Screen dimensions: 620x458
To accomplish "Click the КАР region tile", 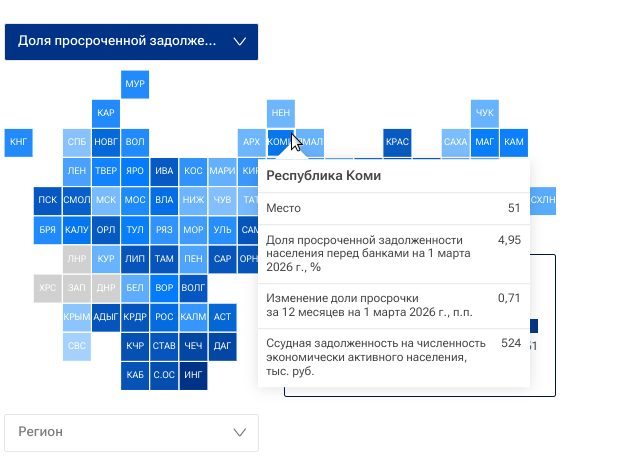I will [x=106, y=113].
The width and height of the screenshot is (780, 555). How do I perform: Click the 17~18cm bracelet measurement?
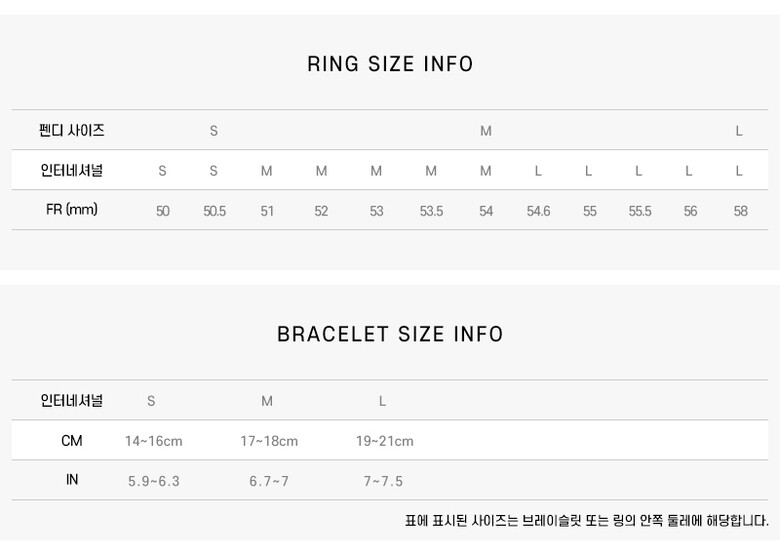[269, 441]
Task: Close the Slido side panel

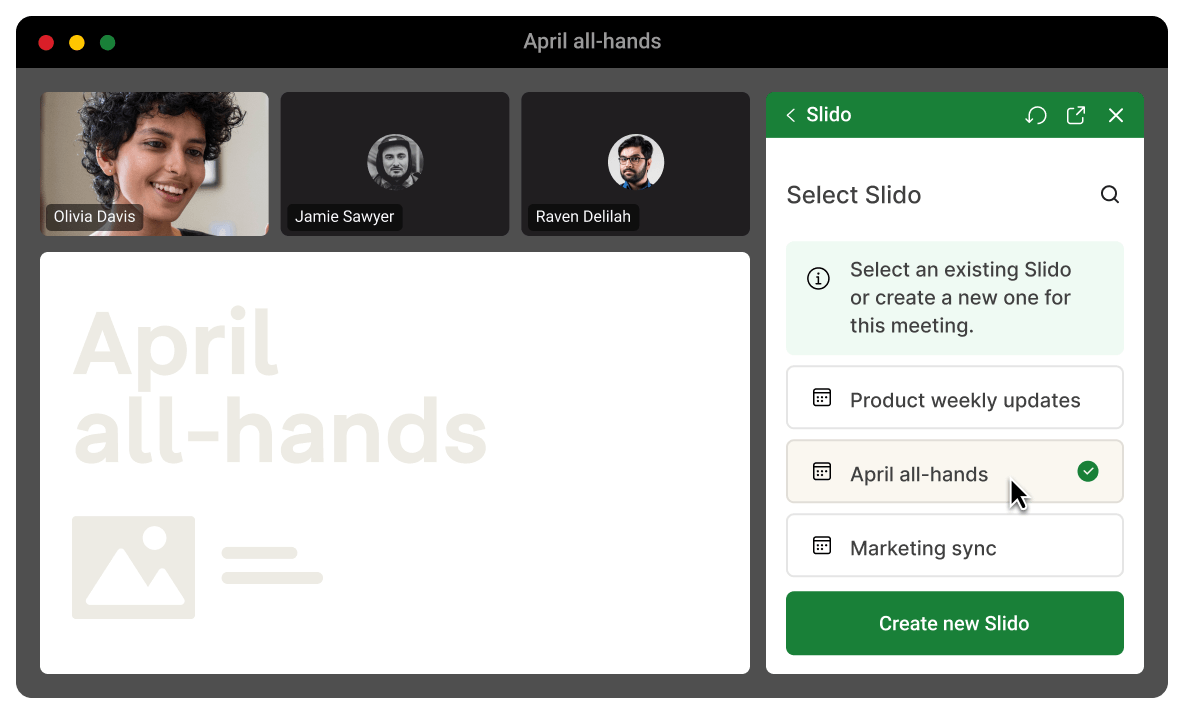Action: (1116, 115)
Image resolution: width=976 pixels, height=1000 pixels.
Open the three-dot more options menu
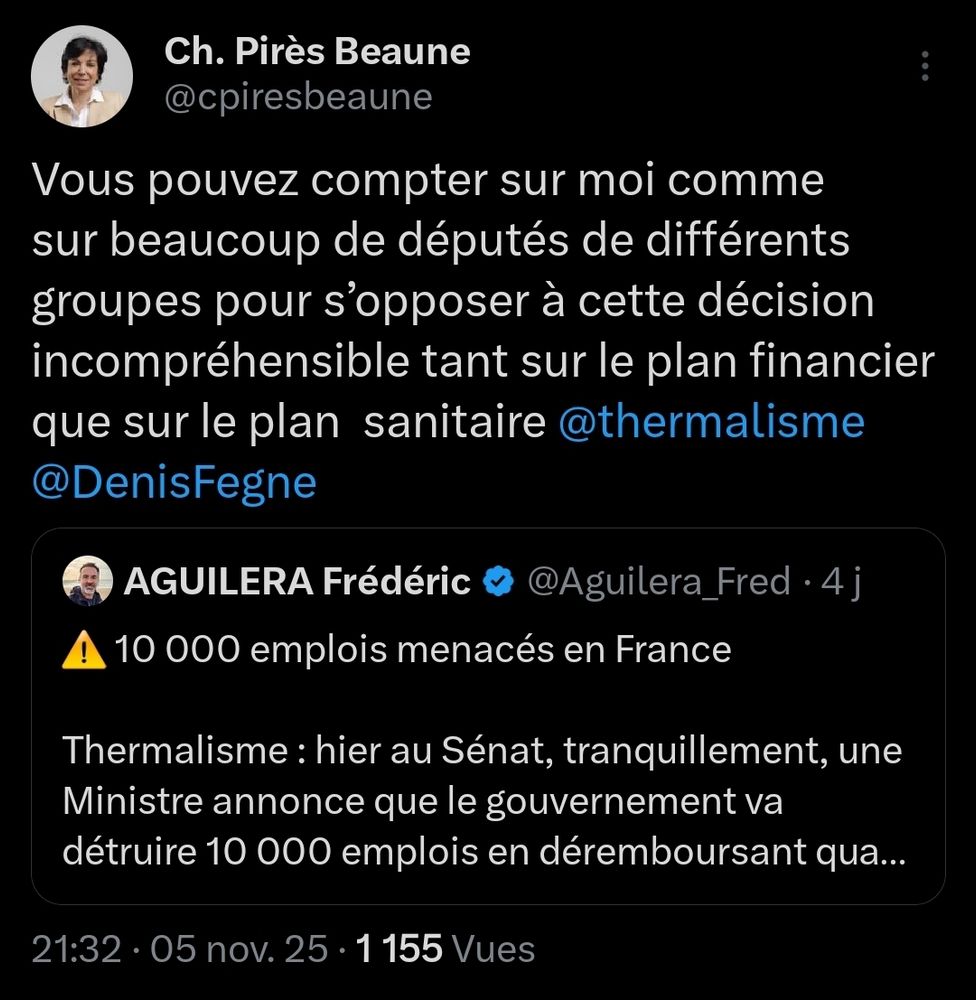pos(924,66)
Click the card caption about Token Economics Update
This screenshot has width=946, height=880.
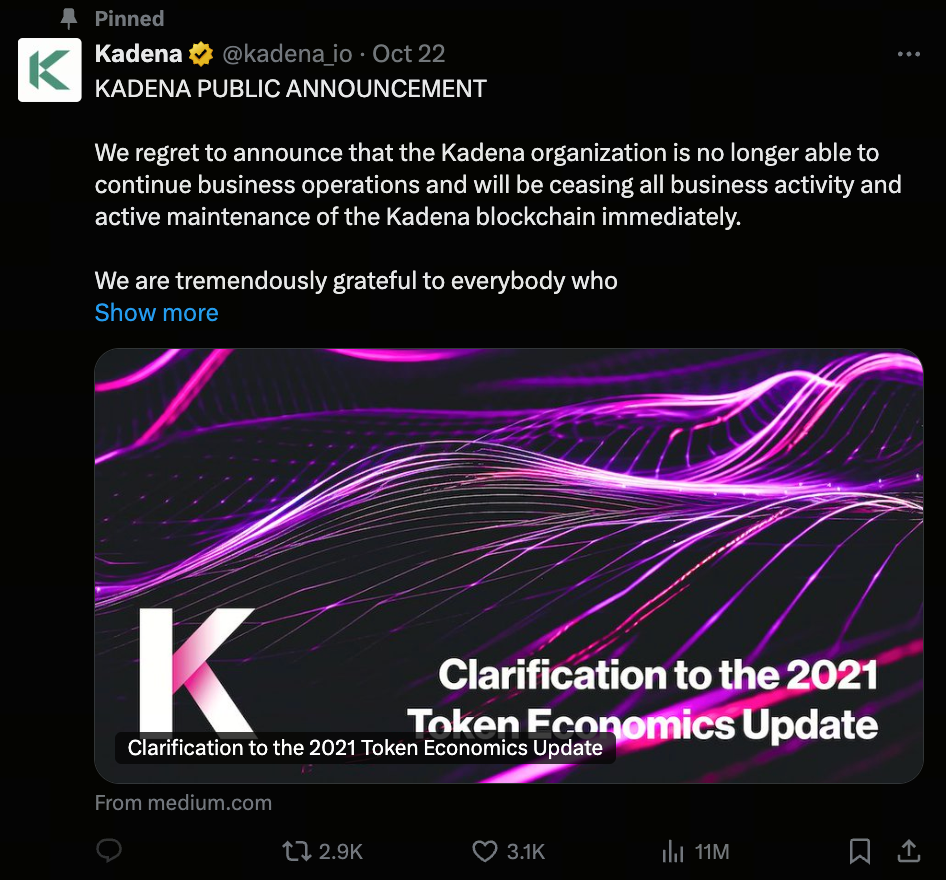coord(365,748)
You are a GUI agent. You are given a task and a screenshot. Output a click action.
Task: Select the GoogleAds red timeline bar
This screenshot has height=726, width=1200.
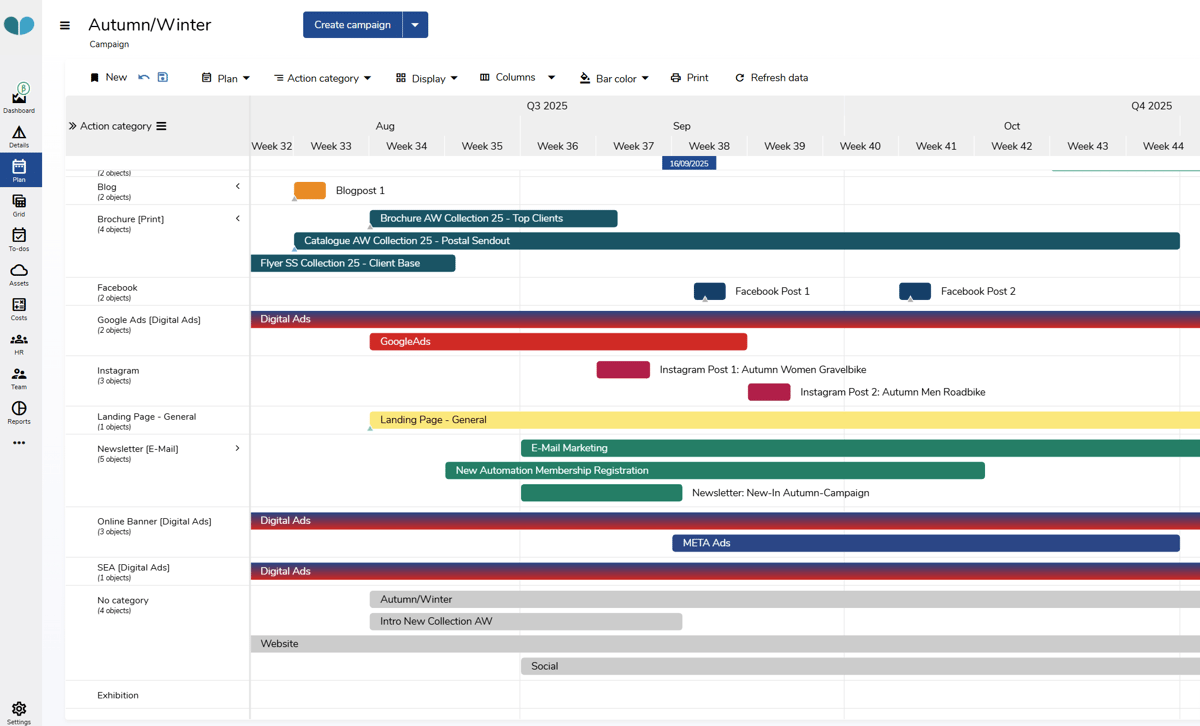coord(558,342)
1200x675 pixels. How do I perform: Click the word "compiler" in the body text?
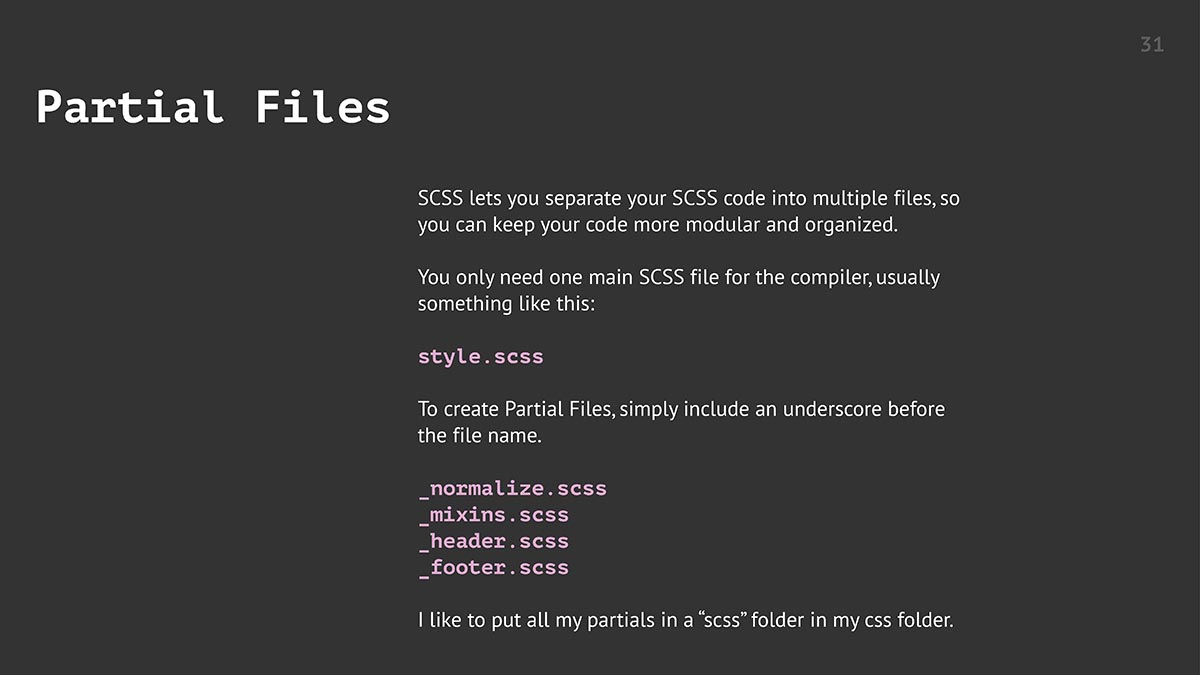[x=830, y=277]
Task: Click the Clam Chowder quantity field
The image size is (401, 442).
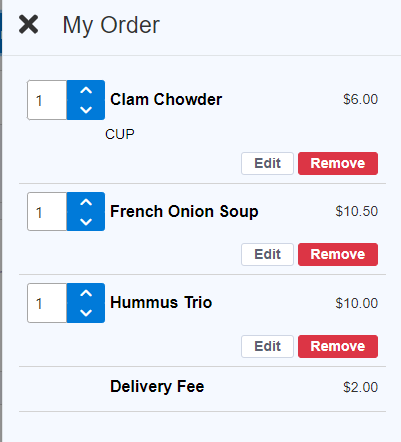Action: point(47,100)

————————

TASK DIRECTIONS: Excluding pictures, copy exactly the lines from the line containing "You are a GUI" through the last line of the data, inclusive.

FINISHED EXERCISE:
You are a GUI agent. You are given a task and a screenshot. Output a click action.
Task: Select the GoogleAds red timeline bar
This screenshot has height=726, width=1200.
coord(558,342)
1200x675 pixels. How do I perform: Click the word "compiler" in the body text?
[x=830, y=277]
Task: Click the Clam Chowder quantity field
The image size is (401, 442).
Action: point(47,100)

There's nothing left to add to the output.